*Action item:* In the records, find every line with the word "radio" and copy it out.
============================================================
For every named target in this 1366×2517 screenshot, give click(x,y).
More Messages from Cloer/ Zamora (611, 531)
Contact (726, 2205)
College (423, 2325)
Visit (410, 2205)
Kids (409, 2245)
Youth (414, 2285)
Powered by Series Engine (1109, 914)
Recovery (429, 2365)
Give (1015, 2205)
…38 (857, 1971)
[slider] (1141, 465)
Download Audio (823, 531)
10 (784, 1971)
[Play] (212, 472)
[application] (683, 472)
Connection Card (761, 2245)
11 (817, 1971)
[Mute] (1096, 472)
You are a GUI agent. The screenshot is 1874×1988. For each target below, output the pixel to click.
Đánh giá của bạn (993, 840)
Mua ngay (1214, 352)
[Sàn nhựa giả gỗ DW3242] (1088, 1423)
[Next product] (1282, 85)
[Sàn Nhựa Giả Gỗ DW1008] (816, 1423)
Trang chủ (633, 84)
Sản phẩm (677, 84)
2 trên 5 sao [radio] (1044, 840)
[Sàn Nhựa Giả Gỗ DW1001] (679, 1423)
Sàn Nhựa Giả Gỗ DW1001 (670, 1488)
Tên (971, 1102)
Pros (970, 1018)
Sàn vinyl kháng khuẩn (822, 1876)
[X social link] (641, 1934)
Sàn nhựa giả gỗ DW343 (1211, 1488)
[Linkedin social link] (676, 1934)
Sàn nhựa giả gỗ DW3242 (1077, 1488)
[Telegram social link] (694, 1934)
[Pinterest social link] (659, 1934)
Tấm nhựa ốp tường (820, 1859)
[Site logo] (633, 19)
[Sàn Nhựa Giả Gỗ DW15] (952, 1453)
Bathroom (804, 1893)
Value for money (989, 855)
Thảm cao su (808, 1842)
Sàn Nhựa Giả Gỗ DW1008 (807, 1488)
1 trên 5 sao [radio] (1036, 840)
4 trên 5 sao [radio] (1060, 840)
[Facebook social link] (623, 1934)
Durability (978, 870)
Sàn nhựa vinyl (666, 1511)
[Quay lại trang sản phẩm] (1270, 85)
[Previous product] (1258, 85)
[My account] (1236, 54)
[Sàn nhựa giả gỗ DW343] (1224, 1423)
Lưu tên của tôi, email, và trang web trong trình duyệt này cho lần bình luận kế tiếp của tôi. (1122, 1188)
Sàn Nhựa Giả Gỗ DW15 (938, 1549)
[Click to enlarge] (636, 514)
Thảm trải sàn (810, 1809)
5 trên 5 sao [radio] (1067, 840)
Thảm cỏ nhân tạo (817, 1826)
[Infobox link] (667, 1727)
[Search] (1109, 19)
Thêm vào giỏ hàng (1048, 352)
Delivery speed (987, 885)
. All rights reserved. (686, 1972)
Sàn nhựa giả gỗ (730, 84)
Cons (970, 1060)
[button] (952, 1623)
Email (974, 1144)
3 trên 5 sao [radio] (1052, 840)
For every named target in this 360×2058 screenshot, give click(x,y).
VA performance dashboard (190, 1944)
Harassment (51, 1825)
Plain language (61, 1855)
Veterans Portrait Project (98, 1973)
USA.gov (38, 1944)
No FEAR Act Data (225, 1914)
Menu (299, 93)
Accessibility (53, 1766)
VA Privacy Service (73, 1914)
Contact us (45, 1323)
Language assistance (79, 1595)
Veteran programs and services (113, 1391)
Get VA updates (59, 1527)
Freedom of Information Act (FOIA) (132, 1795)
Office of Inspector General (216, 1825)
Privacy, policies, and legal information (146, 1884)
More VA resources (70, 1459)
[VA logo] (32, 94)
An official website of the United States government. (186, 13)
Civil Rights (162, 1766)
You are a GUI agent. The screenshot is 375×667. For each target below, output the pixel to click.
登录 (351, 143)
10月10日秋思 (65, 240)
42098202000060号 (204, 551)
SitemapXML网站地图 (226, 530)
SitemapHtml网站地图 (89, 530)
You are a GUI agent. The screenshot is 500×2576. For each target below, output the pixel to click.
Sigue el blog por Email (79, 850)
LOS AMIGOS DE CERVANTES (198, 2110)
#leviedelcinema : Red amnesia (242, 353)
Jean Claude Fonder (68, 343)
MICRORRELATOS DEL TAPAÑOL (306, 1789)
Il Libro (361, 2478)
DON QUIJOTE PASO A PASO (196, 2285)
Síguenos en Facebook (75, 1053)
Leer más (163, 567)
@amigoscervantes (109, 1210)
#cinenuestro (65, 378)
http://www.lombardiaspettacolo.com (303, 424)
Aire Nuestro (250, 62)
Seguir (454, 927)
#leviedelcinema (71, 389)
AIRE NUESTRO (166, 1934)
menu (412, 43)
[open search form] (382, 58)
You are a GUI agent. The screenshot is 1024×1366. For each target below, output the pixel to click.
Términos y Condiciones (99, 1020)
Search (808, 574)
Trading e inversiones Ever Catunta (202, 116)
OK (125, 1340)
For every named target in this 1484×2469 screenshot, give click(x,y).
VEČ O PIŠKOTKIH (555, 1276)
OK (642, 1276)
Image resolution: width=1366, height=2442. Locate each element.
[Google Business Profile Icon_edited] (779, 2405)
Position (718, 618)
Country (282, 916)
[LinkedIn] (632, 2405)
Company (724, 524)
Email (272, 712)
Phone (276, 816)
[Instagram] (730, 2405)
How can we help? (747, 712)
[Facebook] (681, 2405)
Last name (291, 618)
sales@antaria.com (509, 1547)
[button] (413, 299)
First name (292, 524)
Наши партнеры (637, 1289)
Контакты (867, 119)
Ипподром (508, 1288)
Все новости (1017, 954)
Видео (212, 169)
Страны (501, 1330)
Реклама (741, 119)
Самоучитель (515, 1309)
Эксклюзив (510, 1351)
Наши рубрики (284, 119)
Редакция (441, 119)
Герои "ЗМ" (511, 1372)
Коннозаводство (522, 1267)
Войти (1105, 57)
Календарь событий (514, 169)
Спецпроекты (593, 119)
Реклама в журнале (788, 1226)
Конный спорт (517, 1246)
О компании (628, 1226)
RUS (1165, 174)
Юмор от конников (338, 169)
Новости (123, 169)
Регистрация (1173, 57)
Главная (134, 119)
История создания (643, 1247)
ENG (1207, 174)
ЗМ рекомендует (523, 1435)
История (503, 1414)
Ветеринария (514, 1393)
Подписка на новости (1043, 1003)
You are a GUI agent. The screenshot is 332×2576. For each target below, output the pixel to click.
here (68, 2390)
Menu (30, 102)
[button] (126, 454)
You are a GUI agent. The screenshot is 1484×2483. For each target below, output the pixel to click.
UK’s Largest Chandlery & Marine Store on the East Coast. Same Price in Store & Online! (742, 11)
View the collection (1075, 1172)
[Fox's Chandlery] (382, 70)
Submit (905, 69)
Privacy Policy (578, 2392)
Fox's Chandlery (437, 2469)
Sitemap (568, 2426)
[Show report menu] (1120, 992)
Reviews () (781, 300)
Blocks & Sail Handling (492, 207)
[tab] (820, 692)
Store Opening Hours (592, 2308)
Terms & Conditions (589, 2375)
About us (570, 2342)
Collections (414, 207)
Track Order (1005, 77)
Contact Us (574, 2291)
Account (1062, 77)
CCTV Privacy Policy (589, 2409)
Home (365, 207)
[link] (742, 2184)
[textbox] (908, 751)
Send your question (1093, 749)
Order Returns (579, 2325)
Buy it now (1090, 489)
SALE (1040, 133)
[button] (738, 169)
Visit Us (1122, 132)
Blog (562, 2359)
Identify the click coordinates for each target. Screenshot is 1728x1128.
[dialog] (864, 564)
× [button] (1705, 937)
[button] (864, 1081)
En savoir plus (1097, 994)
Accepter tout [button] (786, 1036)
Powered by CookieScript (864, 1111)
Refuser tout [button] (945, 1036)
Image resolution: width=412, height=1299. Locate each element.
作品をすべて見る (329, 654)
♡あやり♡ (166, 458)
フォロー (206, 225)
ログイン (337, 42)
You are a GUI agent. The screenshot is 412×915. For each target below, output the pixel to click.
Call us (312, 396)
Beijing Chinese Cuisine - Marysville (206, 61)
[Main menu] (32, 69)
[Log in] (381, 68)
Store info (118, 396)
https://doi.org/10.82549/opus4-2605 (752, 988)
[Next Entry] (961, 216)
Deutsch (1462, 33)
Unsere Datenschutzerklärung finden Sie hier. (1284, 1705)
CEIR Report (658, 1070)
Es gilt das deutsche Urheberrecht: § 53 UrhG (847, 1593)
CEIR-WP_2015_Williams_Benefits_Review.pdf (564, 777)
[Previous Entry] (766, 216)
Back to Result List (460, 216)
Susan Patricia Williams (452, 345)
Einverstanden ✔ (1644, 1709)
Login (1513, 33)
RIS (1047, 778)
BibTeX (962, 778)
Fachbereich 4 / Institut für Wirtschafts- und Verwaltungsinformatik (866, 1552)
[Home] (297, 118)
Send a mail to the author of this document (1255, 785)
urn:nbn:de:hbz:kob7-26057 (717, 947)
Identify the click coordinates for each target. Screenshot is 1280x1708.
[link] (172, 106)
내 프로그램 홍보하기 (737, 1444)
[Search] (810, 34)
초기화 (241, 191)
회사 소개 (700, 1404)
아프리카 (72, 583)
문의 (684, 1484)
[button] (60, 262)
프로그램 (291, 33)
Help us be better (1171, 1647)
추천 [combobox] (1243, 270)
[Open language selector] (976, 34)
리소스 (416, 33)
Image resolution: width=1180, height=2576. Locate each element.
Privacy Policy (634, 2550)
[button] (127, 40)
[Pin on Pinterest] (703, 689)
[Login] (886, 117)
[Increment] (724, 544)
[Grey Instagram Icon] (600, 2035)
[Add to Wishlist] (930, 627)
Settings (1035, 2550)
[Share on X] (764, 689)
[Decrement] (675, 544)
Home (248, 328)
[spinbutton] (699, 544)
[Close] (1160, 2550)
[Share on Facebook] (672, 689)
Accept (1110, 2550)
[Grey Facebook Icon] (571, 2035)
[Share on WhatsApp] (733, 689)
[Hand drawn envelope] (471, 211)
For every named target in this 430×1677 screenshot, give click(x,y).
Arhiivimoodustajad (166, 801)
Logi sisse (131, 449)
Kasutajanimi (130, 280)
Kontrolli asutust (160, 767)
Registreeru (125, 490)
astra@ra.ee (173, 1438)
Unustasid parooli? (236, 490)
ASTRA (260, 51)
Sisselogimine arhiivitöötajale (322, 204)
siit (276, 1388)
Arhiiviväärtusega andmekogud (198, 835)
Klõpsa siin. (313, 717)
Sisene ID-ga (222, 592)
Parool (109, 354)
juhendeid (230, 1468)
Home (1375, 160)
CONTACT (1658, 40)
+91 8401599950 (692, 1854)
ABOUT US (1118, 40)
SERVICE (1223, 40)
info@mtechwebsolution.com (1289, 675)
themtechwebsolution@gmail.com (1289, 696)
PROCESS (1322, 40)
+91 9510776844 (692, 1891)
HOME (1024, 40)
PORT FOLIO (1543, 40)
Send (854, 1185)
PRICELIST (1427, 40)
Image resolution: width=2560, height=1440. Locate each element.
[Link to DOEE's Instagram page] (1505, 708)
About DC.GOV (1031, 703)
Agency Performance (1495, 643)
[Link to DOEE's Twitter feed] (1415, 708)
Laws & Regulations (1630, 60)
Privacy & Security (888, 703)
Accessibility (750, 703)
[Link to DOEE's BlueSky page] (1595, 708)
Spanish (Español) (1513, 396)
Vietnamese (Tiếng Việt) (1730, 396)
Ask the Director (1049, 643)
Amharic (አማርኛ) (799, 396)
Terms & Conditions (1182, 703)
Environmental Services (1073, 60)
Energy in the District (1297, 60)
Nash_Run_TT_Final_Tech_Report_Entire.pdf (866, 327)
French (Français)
============================================================
*Answer to the problem:*
2 trên 5 sao [radio] (1044, 840)
1 trên 5 sao [radio] (1036, 840)
4 trên 5 sao [radio] (1060, 840)
5 trên 5 sao [radio] (1067, 840)
3 trên 5 sao [radio] (1052, 840)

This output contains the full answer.